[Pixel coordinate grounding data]
────────

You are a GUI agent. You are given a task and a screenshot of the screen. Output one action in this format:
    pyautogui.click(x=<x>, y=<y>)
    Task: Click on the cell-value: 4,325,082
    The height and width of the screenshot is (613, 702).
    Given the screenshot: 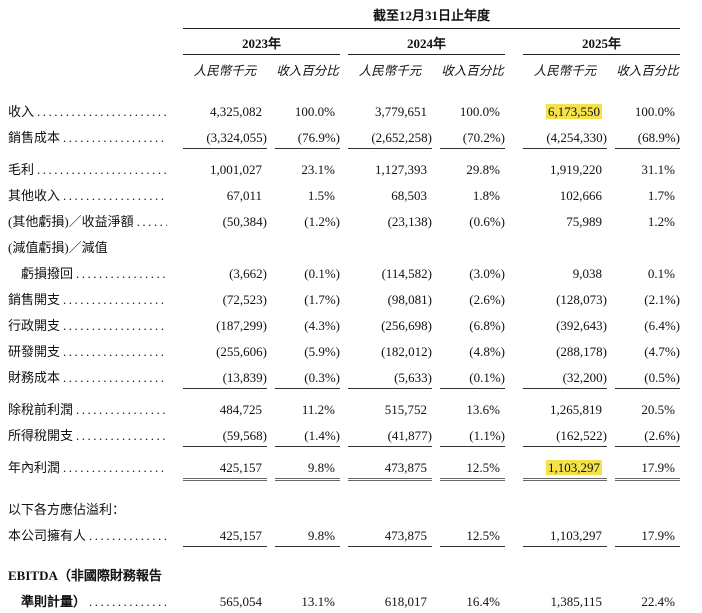 What is the action you would take?
    pyautogui.click(x=236, y=112)
    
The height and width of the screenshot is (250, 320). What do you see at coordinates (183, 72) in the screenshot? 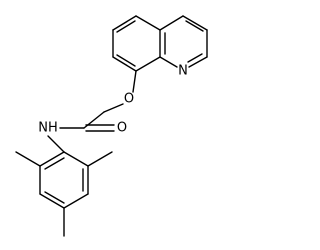
I see `atom-label: N` at bounding box center [183, 72].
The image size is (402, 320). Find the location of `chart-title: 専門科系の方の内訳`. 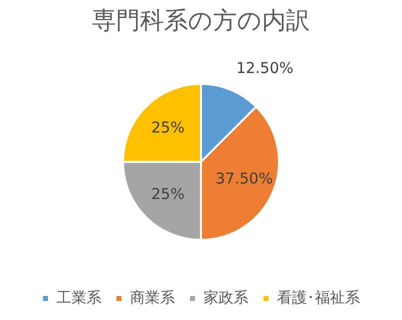

chart-title: 専門科系の方の内訳 is located at coordinates (201, 20).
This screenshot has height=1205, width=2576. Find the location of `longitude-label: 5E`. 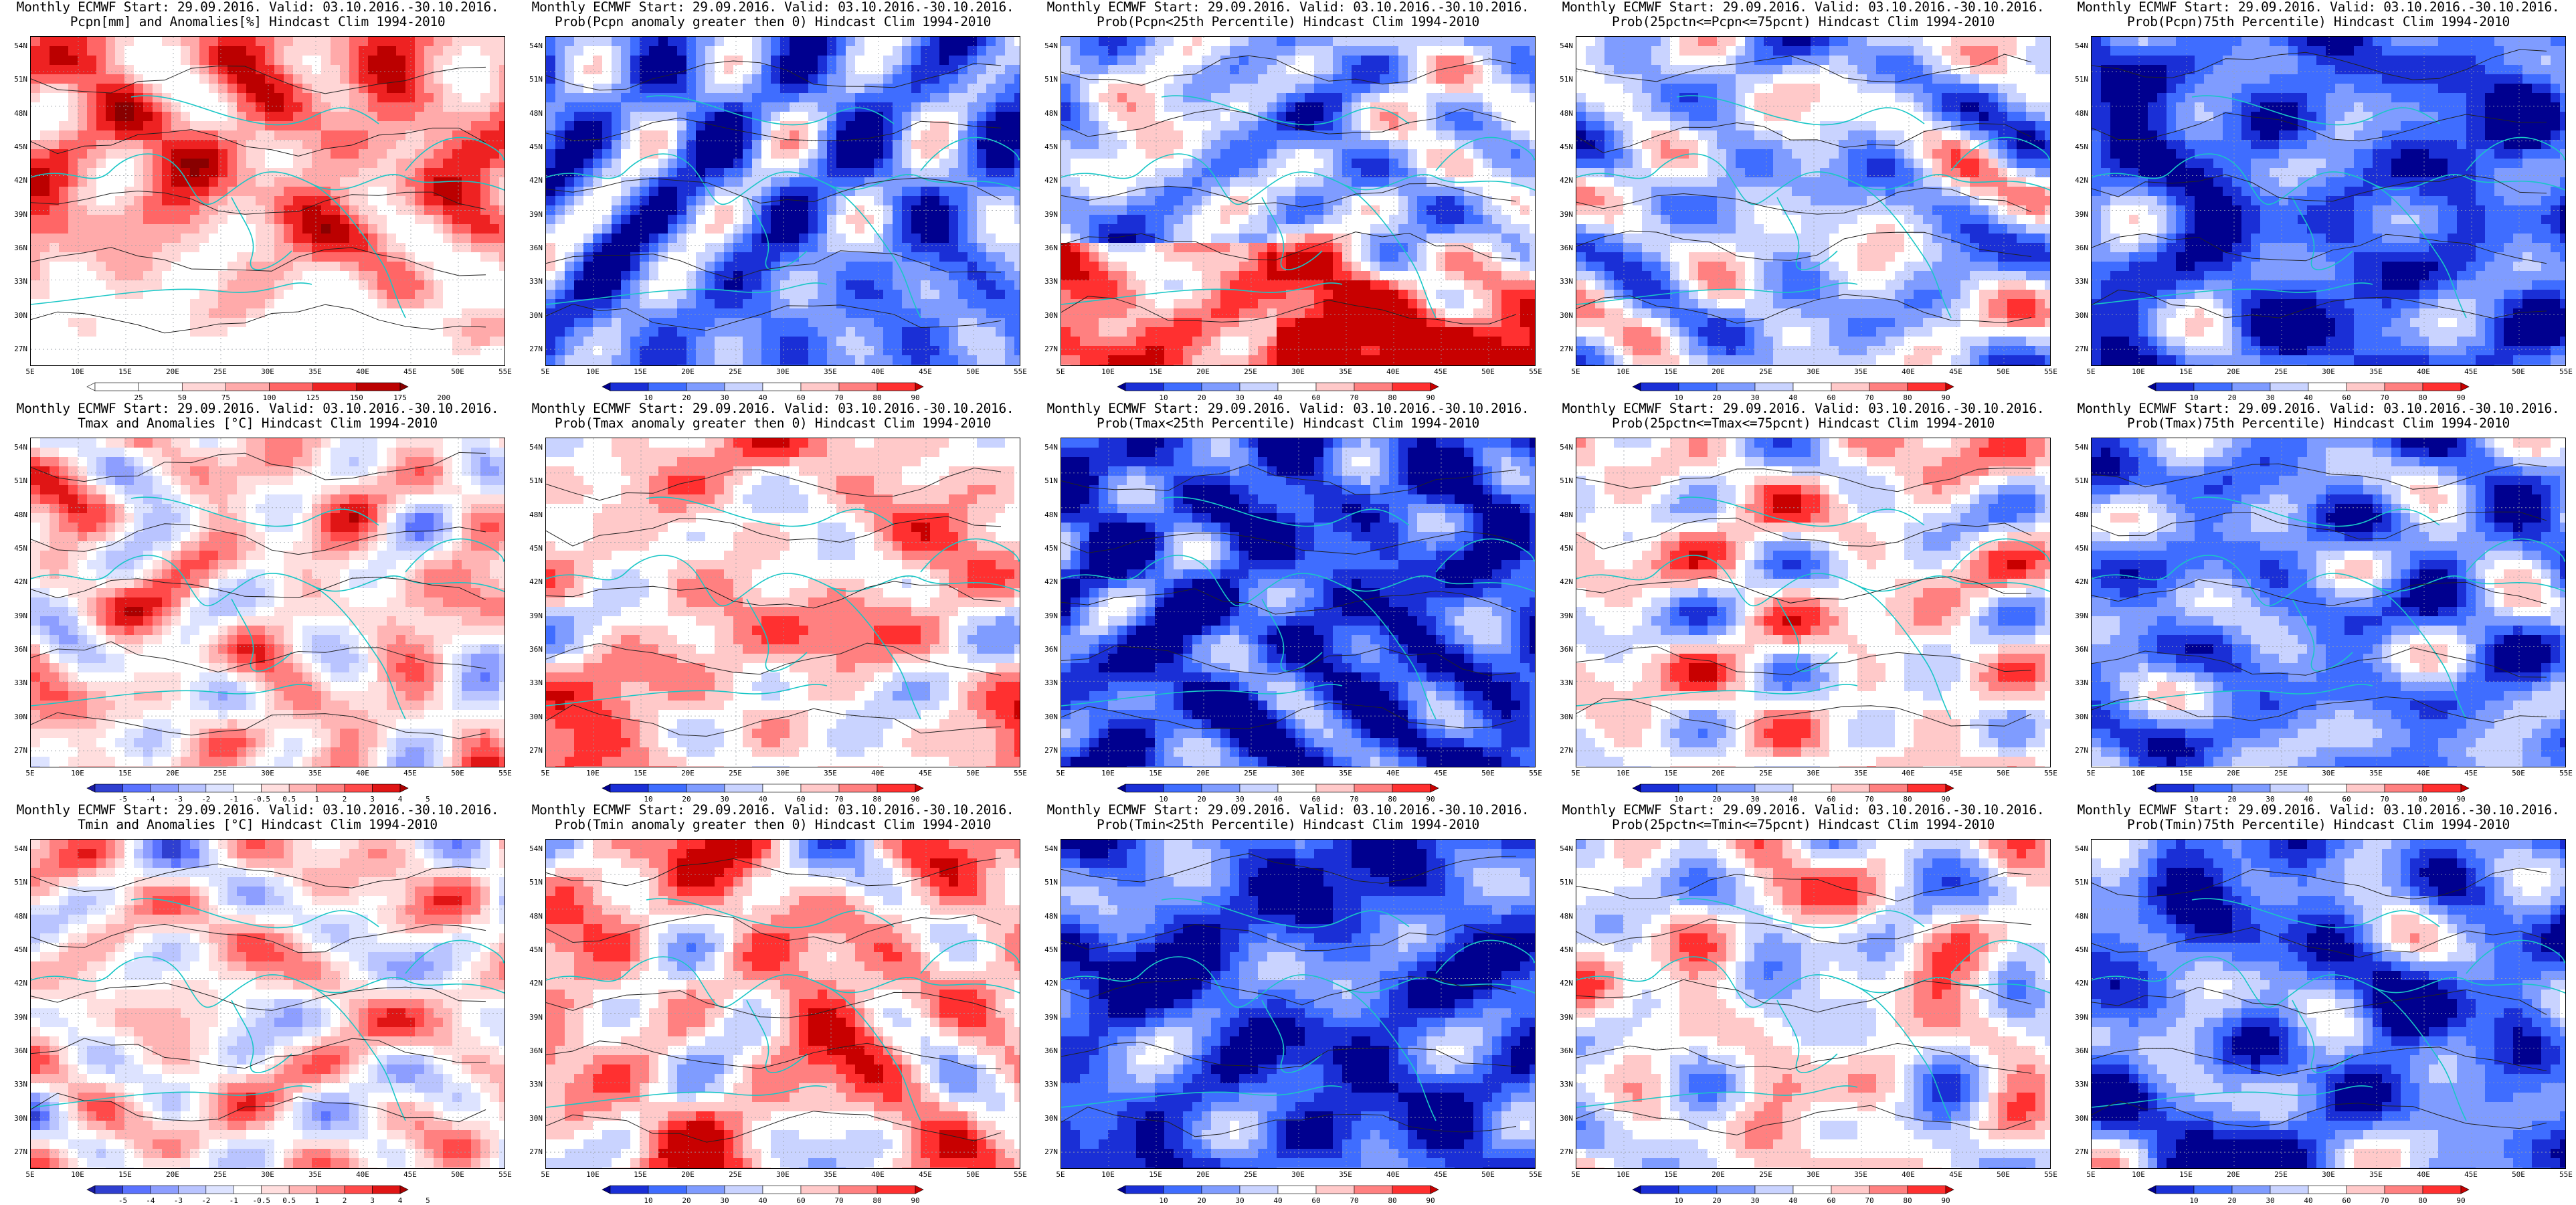

longitude-label: 5E is located at coordinates (1576, 1174).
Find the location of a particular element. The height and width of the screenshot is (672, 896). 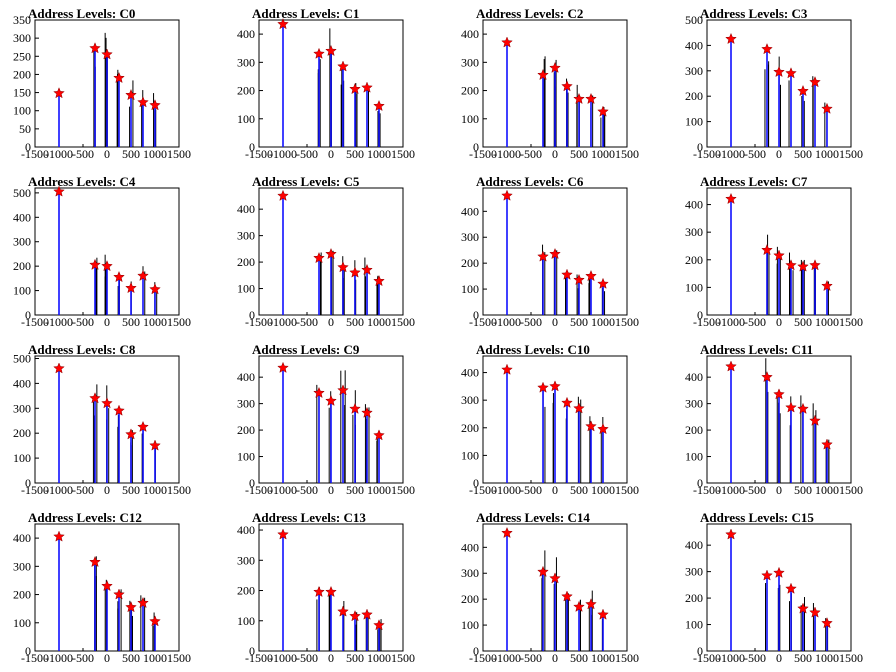

subplot-title: Address Levels: C1 is located at coordinates (306, 14).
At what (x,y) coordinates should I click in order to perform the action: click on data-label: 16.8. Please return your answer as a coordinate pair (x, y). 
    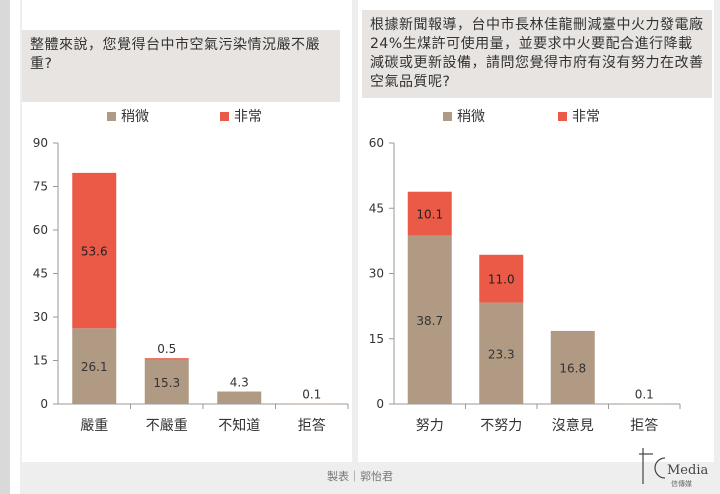
    Looking at the image, I should click on (572, 368).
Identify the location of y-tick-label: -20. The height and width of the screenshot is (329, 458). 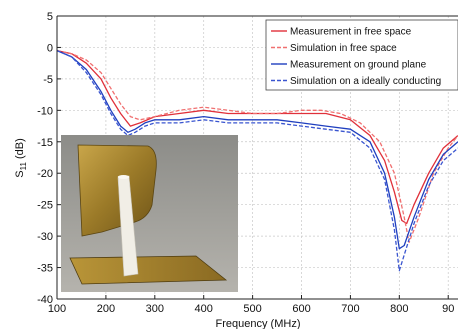
(45, 174).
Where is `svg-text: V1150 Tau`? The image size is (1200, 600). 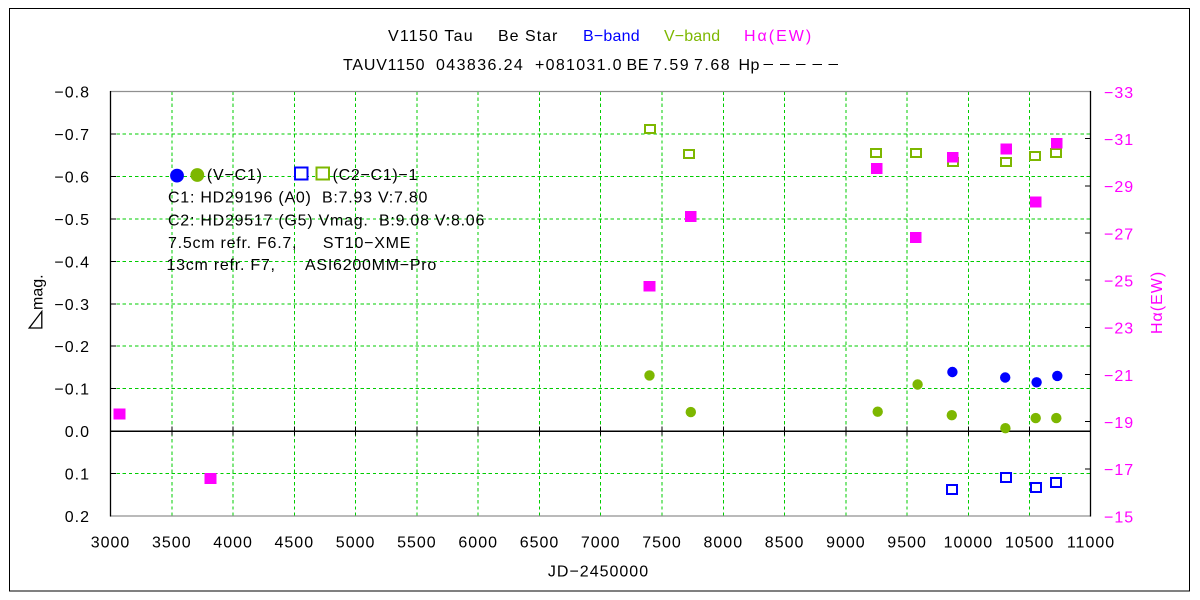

────────

## EXERCISE DETAILS
Could you output, word for word, the lines starting at the one containing "The image size is (402, 320)." and ending at the one containing "Looking at the", leaving the pictures out?

## EXPECTED ANSWER
The image size is (402, 320). Find the location of `chart-title: 専門科系の方の内訳`. 

chart-title: 専門科系の方の内訳 is located at coordinates (201, 20).
This screenshot has height=1205, width=2576. Find the location of `longitude-label: 5E`. 

longitude-label: 5E is located at coordinates (1576, 1174).
Find the location of a particular element. The height and width of the screenshot is (672, 896). 

subplot-title: Address Levels: C1 is located at coordinates (306, 14).
At what (x,y) coordinates should I click in order to perform the action: click on data-label: 16.8. Please return your answer as a coordinate pair (x, y). 
    Looking at the image, I should click on (572, 368).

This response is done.